§ **Stated exercise 1**:
Answer these questions about the passage on GIS and GPS in oceanography:
(a) What two traditional commercial oceanographic applications does it name?
(b) What does it say land often has that the mid-ocean lacks for determining position?
(c) Which land feature does it use to ask what a mountain is?
§ **Stated exercise 2**: Can you extend the passage on GIS and GPS in oceanography past its last sentence?

-- START OF Source --

Everyone is probably familiar with some of the more traditional oceanographic applications in the commercial arena. These include oil spill/contamination monitoring and hazard navigation. It is also true that GPS technology has been a tremendous aid in determining accurate mid-ocean positions, perhaps even more so than on land where there are often physical or cultural landmarks. And GIS certainly have been put to use in the traditional cataloging of various satellite platforms imagery. But it is not much different to apply the imaging concepts to synthetic sea floor bathymetry, and this is one of the points I hope to convey. The problems are similar. They are often just phrased in different terminology. In land-based applications, for instance, what constitutes the Rocky Mountains? In fact, what makes a mountain a mountain? Is it elevation? Is it the difference in elevation from some reference level? Or is it a mountain just because somebody named it a mountain?

-- END OF Source --
-- START OF Listing --

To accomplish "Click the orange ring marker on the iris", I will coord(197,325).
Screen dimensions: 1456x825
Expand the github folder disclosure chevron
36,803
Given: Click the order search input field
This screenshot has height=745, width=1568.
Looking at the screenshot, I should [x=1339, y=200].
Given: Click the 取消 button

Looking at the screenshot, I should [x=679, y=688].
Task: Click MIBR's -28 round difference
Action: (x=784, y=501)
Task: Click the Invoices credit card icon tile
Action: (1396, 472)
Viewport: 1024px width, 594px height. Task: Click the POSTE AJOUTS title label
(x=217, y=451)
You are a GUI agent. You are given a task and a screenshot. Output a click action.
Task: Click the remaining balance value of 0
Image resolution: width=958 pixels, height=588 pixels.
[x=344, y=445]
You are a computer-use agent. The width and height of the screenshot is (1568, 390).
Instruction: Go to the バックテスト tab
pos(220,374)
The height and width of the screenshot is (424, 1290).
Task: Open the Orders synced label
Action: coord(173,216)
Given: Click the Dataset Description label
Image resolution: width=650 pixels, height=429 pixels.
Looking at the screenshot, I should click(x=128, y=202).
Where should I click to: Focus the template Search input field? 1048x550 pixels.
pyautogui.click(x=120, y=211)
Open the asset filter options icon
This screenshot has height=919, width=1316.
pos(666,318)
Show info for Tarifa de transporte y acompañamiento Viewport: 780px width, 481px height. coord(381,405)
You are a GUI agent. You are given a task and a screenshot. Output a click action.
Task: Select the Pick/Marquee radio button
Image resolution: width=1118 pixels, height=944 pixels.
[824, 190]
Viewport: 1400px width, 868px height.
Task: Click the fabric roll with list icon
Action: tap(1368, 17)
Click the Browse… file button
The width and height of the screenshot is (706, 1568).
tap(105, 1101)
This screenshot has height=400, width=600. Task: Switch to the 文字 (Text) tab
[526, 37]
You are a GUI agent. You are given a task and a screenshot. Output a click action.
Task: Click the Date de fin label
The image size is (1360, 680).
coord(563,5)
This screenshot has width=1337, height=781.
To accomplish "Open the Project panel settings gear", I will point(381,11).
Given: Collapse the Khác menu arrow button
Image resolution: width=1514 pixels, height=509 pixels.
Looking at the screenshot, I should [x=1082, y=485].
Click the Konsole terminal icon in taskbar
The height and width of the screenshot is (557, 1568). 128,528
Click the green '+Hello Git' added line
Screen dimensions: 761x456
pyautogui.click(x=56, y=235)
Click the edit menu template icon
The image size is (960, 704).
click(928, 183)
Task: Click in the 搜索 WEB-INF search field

-- END OF Listing --

§ **Task response 1**:
(a) Oil spill/contamination monitoring and hazard navigation.
(b) Physical or cultural landmarks.
(c) The Rocky Mountains.

§ **Task response 2**:
How can we get an overview of the metadata? Research is becoming more inter-disciplinary in scope. And while oceanography, precisely because of its lack of landmarks, has developed using geographic coordinates it has done so employing a bewildering array of non-standard conventions. (I am always converting units, position formats or dealing with a positive west and depth.) There is also the three-dimensional aspect (depth), resulting in many points at apparently the same geographic location. And like many lab experiments, there are often replicates, time varying samples that are important in determining trends. We are finding that decadal time scales are important to understanding climate change so we need to keep track of those old data sets. And finally, how does one get over the hurdle that `GIS is land-based utility software that does not apply to us', the classic `not invented here' syndrome.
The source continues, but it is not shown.